A voz clama fez com que todos se virassem em direção a porta, os olhos do professor encararam com rispidez o garoto, mas ele não parecia importar-se. Apenas entrou e sentou na última carteira, da última fila, na janela. Professor Beaver o encarava como se ele fosse um alienígena.
_Desculpe, quem é você?
Jensen estava atento, nunca tinha visto aquele garoto antes, e queria muito saber quem era, mesmo não sabendo o por quê.
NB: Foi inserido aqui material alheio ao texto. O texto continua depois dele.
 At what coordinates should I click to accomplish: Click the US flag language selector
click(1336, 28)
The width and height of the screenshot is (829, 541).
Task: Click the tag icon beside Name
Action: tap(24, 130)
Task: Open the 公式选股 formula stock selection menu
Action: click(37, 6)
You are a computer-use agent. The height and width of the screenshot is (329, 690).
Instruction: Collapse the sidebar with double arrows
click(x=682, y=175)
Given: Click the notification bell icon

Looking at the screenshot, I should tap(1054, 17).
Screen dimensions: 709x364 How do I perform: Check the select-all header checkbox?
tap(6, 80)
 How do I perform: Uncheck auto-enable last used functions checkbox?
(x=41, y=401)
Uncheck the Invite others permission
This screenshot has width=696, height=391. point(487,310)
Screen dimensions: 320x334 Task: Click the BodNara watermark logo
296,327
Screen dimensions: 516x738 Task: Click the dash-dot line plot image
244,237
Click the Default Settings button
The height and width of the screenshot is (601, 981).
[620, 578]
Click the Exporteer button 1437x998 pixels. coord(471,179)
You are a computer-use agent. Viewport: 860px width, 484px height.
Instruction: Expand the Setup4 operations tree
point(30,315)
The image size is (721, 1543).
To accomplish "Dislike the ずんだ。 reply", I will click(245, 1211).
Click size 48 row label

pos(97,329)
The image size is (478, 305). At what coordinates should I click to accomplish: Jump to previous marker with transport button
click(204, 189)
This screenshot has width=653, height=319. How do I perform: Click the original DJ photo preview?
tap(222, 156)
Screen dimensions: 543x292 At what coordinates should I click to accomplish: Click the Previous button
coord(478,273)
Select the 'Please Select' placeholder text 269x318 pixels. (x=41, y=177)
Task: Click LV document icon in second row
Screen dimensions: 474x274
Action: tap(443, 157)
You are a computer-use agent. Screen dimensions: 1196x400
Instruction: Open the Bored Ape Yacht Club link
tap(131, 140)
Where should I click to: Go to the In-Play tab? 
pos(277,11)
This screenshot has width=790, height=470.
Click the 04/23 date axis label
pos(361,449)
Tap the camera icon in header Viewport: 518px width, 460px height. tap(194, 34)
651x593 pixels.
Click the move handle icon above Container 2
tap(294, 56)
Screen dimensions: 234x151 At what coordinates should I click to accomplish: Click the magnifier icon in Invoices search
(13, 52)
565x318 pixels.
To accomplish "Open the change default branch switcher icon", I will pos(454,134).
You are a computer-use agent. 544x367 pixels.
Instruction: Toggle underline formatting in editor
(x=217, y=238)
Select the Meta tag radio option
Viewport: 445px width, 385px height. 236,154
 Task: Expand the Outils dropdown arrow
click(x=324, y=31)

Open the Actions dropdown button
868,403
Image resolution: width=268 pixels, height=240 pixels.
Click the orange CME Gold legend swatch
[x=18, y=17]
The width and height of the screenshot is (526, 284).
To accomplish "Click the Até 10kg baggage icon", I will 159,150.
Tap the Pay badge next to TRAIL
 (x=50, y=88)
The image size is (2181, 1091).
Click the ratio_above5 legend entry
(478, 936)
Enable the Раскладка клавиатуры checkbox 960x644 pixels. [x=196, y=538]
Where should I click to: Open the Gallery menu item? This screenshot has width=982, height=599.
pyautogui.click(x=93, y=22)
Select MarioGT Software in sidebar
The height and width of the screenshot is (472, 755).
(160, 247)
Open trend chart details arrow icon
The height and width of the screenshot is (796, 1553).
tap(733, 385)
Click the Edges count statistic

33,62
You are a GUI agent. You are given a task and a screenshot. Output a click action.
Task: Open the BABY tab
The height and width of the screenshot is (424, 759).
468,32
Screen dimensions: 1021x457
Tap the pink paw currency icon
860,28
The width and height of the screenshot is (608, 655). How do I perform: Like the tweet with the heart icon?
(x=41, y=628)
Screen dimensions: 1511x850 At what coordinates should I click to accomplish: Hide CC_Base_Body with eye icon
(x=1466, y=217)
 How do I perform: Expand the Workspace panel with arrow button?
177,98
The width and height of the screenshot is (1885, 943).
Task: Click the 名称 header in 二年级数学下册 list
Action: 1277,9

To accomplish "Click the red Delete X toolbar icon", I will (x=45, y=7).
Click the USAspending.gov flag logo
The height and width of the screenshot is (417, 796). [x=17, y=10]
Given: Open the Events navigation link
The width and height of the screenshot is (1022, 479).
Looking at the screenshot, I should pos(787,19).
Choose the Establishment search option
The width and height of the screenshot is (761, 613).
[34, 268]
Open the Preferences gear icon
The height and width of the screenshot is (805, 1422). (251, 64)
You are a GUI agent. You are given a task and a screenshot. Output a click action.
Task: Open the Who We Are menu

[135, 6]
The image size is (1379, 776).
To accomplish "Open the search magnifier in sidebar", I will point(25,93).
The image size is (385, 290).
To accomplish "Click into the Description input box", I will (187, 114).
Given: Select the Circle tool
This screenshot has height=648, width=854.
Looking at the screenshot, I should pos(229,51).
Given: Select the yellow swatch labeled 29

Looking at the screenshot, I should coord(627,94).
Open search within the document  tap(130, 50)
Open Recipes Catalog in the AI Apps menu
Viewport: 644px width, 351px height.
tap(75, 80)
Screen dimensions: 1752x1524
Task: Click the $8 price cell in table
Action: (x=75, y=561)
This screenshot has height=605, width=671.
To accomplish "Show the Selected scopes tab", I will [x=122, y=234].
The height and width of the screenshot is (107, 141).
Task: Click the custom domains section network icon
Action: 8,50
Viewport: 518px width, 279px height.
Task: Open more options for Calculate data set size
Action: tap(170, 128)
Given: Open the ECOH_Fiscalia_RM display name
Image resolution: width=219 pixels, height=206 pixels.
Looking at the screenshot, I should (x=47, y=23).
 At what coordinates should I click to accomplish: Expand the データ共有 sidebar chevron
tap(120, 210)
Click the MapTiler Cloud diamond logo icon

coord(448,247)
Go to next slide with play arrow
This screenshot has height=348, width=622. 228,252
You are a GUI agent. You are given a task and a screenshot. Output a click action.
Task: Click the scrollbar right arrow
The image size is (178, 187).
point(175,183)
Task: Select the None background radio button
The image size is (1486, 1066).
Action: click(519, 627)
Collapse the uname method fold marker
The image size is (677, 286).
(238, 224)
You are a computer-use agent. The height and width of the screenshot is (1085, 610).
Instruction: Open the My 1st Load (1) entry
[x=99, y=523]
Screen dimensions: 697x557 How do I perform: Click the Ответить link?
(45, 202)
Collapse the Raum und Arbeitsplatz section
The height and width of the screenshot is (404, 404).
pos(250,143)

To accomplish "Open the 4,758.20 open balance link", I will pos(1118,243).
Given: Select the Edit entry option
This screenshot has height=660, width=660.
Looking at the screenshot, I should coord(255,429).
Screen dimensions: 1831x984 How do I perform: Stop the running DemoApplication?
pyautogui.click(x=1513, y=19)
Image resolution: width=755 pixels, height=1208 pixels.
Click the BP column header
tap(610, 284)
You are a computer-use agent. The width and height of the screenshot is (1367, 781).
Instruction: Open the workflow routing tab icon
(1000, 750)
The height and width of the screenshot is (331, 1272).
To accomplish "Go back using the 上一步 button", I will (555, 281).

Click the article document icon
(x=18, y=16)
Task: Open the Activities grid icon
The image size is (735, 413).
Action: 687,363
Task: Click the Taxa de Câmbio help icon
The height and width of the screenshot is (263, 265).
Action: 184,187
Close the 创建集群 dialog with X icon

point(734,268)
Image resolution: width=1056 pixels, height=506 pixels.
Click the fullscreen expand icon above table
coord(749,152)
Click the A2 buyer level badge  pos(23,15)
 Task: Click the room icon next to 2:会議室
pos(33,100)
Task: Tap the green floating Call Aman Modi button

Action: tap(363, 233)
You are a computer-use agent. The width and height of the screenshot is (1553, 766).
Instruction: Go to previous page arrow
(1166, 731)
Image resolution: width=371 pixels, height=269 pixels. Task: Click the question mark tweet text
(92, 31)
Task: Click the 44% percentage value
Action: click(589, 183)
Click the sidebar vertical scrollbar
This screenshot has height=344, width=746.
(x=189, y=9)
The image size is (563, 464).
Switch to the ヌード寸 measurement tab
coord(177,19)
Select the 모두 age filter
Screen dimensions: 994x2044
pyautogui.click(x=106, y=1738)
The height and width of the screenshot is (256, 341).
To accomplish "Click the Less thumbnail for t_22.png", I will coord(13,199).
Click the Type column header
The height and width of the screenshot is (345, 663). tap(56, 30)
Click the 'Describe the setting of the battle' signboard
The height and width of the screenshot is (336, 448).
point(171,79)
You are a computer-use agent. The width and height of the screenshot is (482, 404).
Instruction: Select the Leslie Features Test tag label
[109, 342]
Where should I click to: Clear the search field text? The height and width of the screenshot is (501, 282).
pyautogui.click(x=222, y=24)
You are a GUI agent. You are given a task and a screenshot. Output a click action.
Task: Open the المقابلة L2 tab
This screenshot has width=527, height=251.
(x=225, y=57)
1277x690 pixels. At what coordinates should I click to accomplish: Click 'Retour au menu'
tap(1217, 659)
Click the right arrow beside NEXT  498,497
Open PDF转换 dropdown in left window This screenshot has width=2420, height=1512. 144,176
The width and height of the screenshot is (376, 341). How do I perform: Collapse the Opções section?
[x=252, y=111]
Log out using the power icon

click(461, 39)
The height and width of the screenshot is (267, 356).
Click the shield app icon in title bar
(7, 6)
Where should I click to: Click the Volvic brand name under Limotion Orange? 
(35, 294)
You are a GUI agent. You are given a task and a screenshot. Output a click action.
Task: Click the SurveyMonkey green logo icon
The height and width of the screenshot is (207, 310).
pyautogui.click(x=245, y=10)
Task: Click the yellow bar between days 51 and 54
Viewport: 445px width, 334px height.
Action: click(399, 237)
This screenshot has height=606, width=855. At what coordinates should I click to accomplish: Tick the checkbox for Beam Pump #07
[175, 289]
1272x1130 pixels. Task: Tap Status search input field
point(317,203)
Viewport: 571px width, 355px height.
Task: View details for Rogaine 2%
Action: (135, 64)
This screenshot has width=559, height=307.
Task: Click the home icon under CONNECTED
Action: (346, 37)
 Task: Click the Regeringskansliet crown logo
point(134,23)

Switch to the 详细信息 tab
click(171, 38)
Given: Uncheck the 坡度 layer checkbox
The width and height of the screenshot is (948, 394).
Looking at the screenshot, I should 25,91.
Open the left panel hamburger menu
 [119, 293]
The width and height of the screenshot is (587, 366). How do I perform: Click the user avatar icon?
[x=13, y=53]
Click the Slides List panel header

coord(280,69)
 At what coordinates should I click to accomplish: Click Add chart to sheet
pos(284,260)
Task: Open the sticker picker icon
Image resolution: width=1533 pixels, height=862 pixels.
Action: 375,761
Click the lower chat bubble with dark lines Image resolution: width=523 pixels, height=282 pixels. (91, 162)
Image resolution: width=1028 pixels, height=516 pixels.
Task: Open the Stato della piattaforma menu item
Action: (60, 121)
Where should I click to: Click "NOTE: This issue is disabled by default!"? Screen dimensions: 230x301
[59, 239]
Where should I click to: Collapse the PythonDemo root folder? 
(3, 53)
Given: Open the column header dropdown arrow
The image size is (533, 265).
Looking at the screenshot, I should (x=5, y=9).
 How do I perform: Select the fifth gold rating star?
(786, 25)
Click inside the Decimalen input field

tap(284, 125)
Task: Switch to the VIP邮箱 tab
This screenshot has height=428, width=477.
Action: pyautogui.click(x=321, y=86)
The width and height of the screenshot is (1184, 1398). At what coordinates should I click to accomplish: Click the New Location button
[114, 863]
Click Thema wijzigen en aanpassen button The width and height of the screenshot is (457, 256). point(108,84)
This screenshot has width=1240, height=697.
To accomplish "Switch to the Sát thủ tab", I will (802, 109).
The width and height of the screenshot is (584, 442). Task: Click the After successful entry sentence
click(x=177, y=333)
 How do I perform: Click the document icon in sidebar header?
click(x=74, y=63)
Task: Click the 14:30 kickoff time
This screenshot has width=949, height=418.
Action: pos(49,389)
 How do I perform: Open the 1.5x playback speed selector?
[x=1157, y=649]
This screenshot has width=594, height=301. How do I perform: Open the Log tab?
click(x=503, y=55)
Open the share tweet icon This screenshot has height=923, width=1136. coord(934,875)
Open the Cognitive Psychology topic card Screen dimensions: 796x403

_Sou Misha Dmitri Collins.
O loiro olhou-o de cima a baixo. A camisa, a calça, a jaqueta e o All Star, todos pretos, Jensen se perguntou se ele tinha algum problema com cor, mas admitia que o preto o deixava ainda mais misterioso. Misha parecia ter saído de um daqueles filmes adolescentes, o cara que era disputado por todas as garotas, e até alguns garotos.
Os cabelos negros estavam arrepiados, a única coisa que mais se destacava naquele conjunto que fazia o loiro perder o ar, eram os olhos, eles eram tão azuis que Jensen pensou nunca ter visto aquela cor antes, era um azul totalmente novo.
Perdeu-se naquelas íris que nem notou que o estava encarando até ver que o garoto lhe encarava de volta, sentiu o rosto queimar e o viu sorrir, a gengiva aparecendo minimamente.
Virou rapidamente pra frente e tentou prestar atenção no que restou da aula, mas não teve muito sucesso.
"Misha" repetiu mentalmente o nome dele antes do sinal bater, avisando que era hora de ir.